Flashbacks, nightmares, paranoia, and so much fear ruled my world. Everything I had come to know and believe about myself- that I was “over my past”, that I was extroverted and a “positive person” - started falling apart. It was hard to function. And the worst part was realizing that no one knew. No one saw my silent struggle. I was too ashamed to let them.
Thus began my quest towards healing. Armed with a new mission: trauma recovery, I set out to finally heal and stop ignoring my past.
For a long time I thought there must be a magical cure you learn in therapy or on a spiritual retreat. There must be a destination. I wanted everything about me to turn inside out. I didn’t understand that me, who I really am, a survivor with complex PTSD, is someone who is already worthy of love and respect. Period. Even while being deep in the process. I didn’t understand that I would never make it to any destination without accepting the journey.
I remade my lifestyle. I made boundaries for the first time in my life; I also learned that I deserved them. I researched trauma every day. I tried mindfulness, acupuncture, EMDR therapy, books, podcasts, talk therapy, massage, anything I could get my hands on. Trauma recovery was the goal and I would stop at nothing to get there.
All of this was noble and necessary. But in the midst of reclaiming my power I had forgotten something: by hiding my truth from those around me, I reaffirmed the voice of shame that taught me to hide. I discovered the concept of radical acceptance and realized that turning towards my emotions, thoughts, and symptoms instead of away is the embodied practice of self love. And it is the antidote for shame.
The abuser/oppressor wants us to play small. Wants us to hide. Wants us to settle. Not dream. Not create. Not be unapologetically US. So even though I was doing all the right things, I was doing them from a place of shame. It would never take me to where I needed to go.
Years down the line I have learned that trauma recovery is a difficult, exhausting, and often thankless process. But it is beautiful. I’ve learned that I’m not “normal” - I’m neurodivergent & living with a chronic autoimmune disease. But I don’t have to be normal or the same as everyone else. There’s a reason so many people relate to my message on my platform Blooming Forward: because I’m not and never will be the same as everyone else.

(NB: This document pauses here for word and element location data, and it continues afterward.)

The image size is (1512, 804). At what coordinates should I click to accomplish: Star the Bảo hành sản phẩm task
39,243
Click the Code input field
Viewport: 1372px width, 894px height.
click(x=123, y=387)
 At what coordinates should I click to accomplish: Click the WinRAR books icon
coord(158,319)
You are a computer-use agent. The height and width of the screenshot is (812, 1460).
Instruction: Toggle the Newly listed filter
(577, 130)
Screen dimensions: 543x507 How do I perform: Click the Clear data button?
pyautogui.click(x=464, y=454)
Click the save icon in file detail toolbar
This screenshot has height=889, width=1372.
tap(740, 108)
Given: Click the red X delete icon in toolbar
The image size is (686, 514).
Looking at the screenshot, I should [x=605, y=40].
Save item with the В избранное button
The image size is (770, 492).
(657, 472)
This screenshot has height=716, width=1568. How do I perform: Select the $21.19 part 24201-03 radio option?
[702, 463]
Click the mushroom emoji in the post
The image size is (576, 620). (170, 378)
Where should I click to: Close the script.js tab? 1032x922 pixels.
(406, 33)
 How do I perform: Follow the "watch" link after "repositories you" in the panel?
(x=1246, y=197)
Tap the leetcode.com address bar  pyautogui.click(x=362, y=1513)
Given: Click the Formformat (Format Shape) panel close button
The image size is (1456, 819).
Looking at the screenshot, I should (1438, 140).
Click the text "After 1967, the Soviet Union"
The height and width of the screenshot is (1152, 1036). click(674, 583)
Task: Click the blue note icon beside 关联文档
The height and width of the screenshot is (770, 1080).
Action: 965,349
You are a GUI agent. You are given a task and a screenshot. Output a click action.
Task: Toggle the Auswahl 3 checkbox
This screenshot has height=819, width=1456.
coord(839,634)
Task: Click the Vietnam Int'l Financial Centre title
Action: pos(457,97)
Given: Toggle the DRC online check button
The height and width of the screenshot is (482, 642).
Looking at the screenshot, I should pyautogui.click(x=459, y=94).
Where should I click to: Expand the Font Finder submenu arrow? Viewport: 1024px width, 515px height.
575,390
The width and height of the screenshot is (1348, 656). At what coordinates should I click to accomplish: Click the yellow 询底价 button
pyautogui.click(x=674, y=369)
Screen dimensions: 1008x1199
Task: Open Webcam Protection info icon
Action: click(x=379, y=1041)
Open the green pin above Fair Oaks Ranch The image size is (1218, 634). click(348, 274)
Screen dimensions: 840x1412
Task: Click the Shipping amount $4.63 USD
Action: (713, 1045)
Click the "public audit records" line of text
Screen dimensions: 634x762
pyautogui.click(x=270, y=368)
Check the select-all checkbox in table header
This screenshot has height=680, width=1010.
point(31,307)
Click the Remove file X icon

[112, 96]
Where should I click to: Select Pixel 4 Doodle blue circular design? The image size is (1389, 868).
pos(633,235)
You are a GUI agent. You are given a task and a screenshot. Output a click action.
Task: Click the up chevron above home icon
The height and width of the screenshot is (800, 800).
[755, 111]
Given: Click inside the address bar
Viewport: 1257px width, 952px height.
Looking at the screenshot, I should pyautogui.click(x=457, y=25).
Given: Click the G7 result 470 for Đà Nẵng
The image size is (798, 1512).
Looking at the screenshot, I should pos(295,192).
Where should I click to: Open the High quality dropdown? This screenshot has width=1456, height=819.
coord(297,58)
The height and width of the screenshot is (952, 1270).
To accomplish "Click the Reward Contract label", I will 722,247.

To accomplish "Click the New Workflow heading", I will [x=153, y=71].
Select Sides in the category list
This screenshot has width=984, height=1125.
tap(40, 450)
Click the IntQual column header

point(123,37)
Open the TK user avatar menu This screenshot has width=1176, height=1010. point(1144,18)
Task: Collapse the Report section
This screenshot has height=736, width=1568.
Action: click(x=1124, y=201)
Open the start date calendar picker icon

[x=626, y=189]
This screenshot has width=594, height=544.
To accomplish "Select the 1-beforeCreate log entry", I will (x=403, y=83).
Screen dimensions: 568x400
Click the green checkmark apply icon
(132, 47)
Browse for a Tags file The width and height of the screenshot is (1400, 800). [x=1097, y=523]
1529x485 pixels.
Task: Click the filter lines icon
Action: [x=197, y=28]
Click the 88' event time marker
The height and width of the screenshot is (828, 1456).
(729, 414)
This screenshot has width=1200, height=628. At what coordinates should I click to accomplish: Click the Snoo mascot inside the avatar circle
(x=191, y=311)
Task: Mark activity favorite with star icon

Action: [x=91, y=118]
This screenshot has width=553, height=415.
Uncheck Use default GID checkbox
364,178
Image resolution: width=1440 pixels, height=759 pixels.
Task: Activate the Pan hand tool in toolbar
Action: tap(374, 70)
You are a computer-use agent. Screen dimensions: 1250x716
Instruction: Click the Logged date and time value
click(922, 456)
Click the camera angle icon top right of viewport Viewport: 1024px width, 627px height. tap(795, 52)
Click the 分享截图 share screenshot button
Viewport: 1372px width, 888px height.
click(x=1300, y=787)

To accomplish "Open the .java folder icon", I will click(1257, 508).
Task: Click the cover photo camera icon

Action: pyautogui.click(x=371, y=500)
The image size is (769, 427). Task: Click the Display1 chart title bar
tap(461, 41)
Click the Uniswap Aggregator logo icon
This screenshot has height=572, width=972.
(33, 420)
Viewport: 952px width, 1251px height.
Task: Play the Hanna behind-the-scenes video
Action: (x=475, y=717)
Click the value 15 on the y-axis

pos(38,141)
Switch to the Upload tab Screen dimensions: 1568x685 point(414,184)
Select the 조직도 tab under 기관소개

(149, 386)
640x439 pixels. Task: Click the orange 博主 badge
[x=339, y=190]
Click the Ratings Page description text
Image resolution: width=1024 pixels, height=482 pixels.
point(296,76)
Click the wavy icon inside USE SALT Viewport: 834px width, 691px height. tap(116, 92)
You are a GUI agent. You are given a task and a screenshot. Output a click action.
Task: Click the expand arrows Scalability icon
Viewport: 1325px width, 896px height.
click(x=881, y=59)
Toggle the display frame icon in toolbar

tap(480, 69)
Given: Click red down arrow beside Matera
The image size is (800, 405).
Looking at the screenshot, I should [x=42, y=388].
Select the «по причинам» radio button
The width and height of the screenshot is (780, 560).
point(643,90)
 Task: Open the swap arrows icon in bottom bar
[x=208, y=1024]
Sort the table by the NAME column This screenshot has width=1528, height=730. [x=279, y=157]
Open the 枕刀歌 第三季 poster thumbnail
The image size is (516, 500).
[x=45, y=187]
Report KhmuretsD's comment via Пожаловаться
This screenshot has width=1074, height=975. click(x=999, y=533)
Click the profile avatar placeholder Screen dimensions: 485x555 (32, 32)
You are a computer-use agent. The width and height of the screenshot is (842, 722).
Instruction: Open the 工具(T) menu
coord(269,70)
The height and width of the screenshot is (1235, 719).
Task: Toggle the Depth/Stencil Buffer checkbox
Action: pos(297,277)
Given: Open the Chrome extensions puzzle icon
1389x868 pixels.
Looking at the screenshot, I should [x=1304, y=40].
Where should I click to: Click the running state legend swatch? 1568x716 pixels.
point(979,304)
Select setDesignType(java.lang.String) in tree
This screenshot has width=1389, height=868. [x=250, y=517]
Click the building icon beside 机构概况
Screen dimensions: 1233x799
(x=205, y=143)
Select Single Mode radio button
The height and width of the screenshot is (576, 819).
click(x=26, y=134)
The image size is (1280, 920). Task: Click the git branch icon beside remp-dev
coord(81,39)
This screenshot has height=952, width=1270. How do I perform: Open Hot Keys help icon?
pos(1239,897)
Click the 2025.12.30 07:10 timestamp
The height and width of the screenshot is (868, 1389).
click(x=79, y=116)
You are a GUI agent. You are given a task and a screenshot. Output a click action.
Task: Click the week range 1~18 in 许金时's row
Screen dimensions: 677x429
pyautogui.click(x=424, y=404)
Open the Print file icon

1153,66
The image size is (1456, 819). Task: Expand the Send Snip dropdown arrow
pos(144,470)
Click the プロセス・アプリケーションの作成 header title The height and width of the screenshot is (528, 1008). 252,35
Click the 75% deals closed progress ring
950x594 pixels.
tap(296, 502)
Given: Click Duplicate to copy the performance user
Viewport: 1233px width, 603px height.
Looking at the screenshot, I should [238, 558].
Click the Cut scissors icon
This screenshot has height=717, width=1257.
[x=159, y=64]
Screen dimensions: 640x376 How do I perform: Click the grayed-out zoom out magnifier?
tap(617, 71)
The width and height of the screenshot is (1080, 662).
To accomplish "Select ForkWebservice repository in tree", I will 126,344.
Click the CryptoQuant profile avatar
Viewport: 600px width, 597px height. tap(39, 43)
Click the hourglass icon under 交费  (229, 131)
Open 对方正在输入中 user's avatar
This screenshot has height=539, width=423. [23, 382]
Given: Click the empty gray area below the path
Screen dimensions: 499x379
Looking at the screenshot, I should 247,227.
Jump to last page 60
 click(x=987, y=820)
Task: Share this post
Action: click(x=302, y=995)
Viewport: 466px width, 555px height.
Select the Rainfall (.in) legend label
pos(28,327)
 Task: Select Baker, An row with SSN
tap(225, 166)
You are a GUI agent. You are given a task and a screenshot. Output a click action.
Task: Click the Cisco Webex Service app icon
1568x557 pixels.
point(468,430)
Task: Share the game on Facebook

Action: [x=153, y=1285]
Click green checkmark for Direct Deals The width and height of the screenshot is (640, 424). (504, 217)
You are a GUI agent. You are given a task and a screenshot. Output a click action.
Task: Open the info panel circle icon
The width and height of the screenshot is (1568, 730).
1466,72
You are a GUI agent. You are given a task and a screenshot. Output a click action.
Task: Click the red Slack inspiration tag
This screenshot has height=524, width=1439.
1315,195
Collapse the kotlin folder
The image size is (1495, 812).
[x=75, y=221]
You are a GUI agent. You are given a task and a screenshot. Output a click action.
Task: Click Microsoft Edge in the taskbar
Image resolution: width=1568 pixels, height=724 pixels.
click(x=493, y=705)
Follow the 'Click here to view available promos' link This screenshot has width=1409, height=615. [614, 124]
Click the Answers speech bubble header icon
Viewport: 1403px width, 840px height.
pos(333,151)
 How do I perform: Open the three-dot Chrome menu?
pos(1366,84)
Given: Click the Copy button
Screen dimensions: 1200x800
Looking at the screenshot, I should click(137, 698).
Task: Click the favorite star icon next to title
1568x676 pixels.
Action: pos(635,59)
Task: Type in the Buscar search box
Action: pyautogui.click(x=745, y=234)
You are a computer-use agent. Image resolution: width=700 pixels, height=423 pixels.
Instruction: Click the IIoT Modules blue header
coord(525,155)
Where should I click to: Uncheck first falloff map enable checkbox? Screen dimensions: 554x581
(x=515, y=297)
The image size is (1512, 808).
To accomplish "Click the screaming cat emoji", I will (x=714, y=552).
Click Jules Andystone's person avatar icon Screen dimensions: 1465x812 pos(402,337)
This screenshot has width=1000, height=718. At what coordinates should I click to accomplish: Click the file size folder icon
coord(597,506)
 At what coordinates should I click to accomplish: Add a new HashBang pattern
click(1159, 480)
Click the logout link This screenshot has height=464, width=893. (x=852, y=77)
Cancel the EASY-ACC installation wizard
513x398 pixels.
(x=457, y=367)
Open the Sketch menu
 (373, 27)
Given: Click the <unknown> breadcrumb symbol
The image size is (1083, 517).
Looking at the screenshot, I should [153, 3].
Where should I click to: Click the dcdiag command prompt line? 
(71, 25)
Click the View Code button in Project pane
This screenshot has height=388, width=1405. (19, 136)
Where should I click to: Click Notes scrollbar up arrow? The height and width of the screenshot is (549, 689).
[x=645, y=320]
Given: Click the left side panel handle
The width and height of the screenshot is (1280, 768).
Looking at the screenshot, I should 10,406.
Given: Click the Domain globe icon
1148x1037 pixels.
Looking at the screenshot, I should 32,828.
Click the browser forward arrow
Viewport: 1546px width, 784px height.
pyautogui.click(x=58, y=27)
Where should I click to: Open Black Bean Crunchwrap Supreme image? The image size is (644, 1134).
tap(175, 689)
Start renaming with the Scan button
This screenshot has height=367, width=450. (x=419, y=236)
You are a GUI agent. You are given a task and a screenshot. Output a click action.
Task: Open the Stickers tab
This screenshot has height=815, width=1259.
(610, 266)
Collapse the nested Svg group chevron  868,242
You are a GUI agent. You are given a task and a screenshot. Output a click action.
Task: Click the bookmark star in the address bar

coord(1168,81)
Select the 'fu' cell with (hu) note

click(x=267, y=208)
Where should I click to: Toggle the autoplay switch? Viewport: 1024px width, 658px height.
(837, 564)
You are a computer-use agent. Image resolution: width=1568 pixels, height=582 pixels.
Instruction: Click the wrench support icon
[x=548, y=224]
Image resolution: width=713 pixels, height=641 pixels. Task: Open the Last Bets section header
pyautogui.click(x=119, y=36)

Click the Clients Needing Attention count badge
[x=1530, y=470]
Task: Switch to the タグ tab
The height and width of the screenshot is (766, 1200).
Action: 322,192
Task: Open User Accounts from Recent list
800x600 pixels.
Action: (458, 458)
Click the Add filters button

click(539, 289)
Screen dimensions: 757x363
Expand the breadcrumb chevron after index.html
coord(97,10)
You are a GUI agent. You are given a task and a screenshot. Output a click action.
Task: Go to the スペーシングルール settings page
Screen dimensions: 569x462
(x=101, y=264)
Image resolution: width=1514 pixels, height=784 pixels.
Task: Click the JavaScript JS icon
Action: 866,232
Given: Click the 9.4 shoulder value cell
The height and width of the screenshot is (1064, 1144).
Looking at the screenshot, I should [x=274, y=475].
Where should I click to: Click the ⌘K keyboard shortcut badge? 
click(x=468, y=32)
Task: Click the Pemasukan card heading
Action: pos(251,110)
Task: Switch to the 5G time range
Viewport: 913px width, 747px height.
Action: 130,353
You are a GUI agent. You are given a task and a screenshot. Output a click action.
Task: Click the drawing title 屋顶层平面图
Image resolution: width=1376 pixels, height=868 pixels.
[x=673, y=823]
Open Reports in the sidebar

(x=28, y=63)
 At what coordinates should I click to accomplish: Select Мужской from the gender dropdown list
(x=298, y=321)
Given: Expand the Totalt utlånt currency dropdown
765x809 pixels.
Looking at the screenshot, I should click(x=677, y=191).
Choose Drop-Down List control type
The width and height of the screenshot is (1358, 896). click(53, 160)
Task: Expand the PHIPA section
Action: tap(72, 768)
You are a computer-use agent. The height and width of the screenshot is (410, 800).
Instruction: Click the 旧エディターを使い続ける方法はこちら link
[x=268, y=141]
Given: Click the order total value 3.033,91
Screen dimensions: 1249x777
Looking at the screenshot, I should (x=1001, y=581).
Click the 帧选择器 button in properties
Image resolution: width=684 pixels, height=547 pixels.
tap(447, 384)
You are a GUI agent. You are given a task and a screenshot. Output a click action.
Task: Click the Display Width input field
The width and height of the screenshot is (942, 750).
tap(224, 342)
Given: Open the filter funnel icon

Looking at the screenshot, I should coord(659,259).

I’m here to shake up the status quo that keeps oppressors and abusers in power, that keeps rape culture alive and well. I’m here to affirm that I am worthy and valuable not because I’ve “overcame” my trauma, but because I am good enough as I am. I empower other trauma survivors to do the same, knowing that the more of us who are able to reclaim our power and accept who we are fully, the more we can be a part of making the world a better place.
Through my Instagram and blog I share lessons I’ve learned on my path of healing from abuse, as well as healing resources to help others who need it. I also do 1:1 trauma-informed coaching to provide the high level support survivors need to make changes in their lives. Helping others is my passion (I’m an enneagram 2) and my experience as a survivor makes me uniquely equipped to understand the struggle that my fellow survivors face. I am committed to being present, never stop learning, and always showing up for what I believe in. I believe that healing is possible, and we are all worthy of accessing all the potential within us. Survivors are the most powerful people I know, and it is my highest honor to serve them.
Thank you Emmy for sharing your beautiful story. You are so brave and strong and you're an inspiration for many women out there. We are so happy to welcome you in to our community as one of our expert coaches.